▸ **PROBLEM**
Once you reach the line containing "Viewport: 1450px width, 814px" in the data below, restate each line word for word up to and including the one containing "Given: Open chevron for the 11.1 kWh event".

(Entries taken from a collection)
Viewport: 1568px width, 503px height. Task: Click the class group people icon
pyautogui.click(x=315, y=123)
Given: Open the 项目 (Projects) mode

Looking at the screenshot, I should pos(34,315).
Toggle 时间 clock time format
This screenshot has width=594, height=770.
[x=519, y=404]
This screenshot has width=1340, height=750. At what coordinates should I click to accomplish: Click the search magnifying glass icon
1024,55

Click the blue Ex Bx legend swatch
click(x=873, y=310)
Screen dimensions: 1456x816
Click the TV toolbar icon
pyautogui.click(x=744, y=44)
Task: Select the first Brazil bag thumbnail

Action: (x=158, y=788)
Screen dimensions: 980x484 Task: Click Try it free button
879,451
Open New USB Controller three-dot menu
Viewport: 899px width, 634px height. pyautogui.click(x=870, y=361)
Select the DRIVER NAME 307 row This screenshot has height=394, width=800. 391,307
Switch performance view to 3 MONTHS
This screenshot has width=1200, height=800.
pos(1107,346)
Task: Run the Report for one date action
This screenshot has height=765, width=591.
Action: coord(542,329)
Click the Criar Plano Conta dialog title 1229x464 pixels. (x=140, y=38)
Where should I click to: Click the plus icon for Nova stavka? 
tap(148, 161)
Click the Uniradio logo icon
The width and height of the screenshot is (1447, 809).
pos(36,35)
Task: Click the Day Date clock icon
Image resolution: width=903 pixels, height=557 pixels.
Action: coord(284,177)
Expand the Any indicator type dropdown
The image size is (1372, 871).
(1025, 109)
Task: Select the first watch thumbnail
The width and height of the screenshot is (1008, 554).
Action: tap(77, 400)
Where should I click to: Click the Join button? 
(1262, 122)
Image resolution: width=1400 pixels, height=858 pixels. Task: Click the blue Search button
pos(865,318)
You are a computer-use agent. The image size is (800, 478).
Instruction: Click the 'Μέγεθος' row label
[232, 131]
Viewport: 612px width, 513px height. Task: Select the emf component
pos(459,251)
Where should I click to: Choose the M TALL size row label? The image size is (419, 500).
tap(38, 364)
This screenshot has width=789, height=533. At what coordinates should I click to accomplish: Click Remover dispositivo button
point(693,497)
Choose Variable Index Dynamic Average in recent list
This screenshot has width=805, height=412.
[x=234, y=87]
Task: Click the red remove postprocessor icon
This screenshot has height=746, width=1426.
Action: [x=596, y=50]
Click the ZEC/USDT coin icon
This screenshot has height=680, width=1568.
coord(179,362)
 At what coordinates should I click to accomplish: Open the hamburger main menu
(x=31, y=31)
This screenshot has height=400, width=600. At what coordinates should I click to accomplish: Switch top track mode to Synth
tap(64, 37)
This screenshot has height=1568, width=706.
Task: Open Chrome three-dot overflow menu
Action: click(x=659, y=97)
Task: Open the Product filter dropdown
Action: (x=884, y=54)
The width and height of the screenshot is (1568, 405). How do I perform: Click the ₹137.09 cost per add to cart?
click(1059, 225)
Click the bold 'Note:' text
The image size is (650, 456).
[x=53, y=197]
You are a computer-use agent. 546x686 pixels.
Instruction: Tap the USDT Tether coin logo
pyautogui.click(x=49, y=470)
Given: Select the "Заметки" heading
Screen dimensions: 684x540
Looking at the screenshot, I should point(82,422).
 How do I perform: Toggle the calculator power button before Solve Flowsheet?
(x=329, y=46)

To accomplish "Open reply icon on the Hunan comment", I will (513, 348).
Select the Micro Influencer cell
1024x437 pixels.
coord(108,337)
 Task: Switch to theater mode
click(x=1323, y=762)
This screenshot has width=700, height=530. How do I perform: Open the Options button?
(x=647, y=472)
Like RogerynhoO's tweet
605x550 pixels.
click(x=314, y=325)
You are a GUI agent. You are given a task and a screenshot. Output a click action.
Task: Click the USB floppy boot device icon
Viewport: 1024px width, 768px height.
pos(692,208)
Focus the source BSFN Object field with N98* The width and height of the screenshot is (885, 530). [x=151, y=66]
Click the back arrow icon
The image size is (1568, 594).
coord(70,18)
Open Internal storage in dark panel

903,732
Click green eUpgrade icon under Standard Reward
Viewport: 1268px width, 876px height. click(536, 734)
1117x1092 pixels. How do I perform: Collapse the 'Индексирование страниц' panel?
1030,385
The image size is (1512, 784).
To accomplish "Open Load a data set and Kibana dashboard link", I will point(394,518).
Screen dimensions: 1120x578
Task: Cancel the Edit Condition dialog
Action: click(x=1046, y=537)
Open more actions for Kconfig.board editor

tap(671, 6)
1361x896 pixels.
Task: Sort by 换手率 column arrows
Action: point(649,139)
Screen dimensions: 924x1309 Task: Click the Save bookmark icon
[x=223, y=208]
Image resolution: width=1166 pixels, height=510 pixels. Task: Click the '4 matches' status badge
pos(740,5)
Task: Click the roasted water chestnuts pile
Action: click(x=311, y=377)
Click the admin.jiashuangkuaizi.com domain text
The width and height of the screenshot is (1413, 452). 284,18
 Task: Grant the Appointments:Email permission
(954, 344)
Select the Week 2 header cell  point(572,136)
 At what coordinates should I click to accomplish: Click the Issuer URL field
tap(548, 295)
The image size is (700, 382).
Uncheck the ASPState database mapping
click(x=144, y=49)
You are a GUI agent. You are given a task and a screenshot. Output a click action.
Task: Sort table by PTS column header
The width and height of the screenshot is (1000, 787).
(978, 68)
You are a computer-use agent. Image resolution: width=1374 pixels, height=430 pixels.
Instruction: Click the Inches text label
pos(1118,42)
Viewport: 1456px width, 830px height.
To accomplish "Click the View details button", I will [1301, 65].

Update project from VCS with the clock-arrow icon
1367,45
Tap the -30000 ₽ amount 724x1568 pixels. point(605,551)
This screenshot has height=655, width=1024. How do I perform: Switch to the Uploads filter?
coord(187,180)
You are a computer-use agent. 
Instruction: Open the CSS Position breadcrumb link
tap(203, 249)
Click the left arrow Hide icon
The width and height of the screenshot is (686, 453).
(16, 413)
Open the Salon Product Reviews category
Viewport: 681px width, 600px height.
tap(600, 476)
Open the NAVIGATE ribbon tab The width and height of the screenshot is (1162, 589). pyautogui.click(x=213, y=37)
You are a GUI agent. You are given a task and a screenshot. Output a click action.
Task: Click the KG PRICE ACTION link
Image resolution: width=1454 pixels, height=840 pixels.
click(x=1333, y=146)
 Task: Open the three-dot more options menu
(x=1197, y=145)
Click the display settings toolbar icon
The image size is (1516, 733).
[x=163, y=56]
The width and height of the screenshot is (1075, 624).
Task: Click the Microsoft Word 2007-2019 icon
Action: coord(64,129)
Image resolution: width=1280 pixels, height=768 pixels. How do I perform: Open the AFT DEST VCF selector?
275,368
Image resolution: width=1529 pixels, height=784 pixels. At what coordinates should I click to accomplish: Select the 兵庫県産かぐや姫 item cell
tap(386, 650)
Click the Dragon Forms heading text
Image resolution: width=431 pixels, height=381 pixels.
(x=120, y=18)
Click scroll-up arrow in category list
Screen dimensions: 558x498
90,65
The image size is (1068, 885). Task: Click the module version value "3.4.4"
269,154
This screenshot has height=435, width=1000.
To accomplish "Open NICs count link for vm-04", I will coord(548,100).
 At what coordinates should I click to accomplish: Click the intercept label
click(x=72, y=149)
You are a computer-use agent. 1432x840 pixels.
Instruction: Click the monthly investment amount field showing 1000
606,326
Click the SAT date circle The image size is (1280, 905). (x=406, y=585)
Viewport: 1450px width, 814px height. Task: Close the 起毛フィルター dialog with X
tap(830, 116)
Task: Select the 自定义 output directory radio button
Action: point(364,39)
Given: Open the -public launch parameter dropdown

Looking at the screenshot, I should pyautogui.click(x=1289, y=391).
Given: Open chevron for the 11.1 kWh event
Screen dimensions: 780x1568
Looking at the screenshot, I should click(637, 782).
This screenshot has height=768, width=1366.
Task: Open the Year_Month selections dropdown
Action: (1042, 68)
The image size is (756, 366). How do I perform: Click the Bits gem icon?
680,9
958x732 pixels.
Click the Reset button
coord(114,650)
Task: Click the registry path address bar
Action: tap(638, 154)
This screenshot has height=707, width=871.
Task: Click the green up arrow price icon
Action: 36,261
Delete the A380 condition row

▸ **PROBLEM SOLUTION**
Viewport: 1450px width, 814px height. Task: Close the 起毛フィルター dialog with X
tap(830, 116)
Task: Select the 自定义 output directory radio button
Action: point(364,39)
Given: Open the -public launch parameter dropdown

Looking at the screenshot, I should pyautogui.click(x=1289, y=391).
Given: Open chevron for the 11.1 kWh event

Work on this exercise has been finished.